-- start Text to read --

Why Gemfury? Push, build, and install  RubyGems npm packages Python packages Maven artifacts PHP packages Go Modules Debian packages RPM packages NuGet packages

Repository URL to install this package:

Details    
Size: Mime:
"""
Example: scikits.statsmodels.WLS

example is extended to look at the meaning of rsquared in WLS,
at outliers, compares with RLM and a short bootstrap

"""
import numpy as np
import scikits.statsmodels.api as sm
import matplotlib.pyplot as plt

data = sm.datasets.ccard.load()
data.exog = sm.add_constant(data.exog)
ols_fit = sm.OLS(data.endog, data.exog).fit()

# perhaps the residuals from this fit depend on the square of income
incomesq = data.exog[:,2]
plt.scatter(incomesq, ols_fit.resid)
plt.grid()


# If we think that the variance is proportional to income**2
# we would want to weight the regression by income
# the weights argument in WLS weights the regression by its square root
# and since income enters the equation, if we have income/income
# it becomes the constant, so we would want to perform
# this type of regression without an explicit constant in the design

#data.exog = data.exog[:,:-1]
wls_fit = sm.WLS(data.endog, data.exog[:,:-1], weights=1/incomesq).fit()

-- end Text to read --

● Jobs:
1 – Reproduce the statsmodels WLS example page above in full, word for word.
2 – Format the lines of the listing below as a JSON list of strings, one string per line and no blank lines. Start at the line containing "The image size is (2576, 1400)." and end at the line containing "Image resolution: width=2576 pixels, height=1456 pixels. What", including both of those lines.

-- start Data for the task --

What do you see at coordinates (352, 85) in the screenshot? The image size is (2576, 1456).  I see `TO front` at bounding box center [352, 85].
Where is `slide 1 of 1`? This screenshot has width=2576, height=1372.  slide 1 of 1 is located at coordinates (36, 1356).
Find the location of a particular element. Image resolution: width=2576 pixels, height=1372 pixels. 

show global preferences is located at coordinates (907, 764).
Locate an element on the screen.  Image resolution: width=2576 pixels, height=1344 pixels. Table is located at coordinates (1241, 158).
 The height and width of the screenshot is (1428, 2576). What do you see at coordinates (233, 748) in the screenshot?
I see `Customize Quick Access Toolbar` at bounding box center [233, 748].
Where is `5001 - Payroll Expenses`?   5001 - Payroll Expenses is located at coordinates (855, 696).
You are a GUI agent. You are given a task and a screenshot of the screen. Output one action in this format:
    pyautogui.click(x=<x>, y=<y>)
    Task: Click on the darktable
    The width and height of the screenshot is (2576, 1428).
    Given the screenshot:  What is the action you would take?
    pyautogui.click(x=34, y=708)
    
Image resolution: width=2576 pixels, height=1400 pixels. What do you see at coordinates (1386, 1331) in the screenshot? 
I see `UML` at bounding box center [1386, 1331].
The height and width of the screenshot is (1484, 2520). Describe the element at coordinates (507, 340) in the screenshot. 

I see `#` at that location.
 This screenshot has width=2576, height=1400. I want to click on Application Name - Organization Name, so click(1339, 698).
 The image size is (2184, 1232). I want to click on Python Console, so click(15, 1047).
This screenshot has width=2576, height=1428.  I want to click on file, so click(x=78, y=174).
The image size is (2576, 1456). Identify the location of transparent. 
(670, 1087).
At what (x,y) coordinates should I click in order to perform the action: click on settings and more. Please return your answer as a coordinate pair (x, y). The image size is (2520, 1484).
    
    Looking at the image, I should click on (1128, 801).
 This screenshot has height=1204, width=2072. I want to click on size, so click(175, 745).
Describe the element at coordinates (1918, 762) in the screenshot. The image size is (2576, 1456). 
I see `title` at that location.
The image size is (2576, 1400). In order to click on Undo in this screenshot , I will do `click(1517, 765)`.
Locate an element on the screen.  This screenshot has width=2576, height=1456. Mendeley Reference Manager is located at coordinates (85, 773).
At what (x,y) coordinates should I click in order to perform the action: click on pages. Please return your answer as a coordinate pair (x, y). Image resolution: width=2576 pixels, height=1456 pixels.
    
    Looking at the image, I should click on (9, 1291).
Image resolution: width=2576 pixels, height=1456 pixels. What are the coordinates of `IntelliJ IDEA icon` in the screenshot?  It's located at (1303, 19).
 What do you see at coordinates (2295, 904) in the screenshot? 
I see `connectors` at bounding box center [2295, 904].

-- end Data for the task --

● Task-by-task results:
1 –
Why Gemfury? Push, build, and install  RubyGems npm packages Python packages Maven artifacts PHP packages Go Modules Debian packages RPM packages NuGet packages

Repository URL to install this package:

Details    
Size: Mime:
"""
Example: scikits.statsmodels.WLS

example is extended to look at the meaning of rsquared in WLS,
at outliers, compares with RLM and a short bootstrap

"""
import numpy as np
import scikits.statsmodels.api as sm
import matplotlib.pyplot as plt

data = sm.datasets.ccard.load()
data.exog = sm.add_constant(data.exog)
ols_fit = sm.OLS(data.endog, data.exog).fit()

# perhaps the residuals from this fit depend on the square of income
incomesq = data.exog[:,2]
plt.scatter(incomesq, ols_fit.resid)
plt.grid()


# If we think that the variance is proportional to income**2
# we would want to weight the regression by income
# the weights argument in WLS weights the regression by its square root
# and since income enters the equation, if we have income/income
# it becomes the constant, so we would want to perform
# this type of regression without an explicit constant in the design

#data.exog = data.exog[:,:-1]
wls_fit = sm.WLS(data.endog, data.exog[:,:-1], weights=1/incomesq).fit()

2 –
[
  "The image size is (2576, 1400). In order to click on Undo in this screenshot , I will do `click(1517, 765)`.",
  "Locate an element on the screen.  This screenshot has width=2576, height=1456. Mendeley Reference Manager is located at coordinates (85, 773).",
  "At what (x,y) coordinates should I click in order to perform the action: click on pages. Please return your answer as a coordinate pair (x, y). Image resolution: width=2576 pixels, height=1456 pixels.",
  "    Looking at the image, I should click on (9, 1291).",
  "Image resolution: width=2576 pixels, height=1456 pixels. What are the coordinates of `IntelliJ IDEA icon` in the screenshot?  It's located at (1303, 19)."
]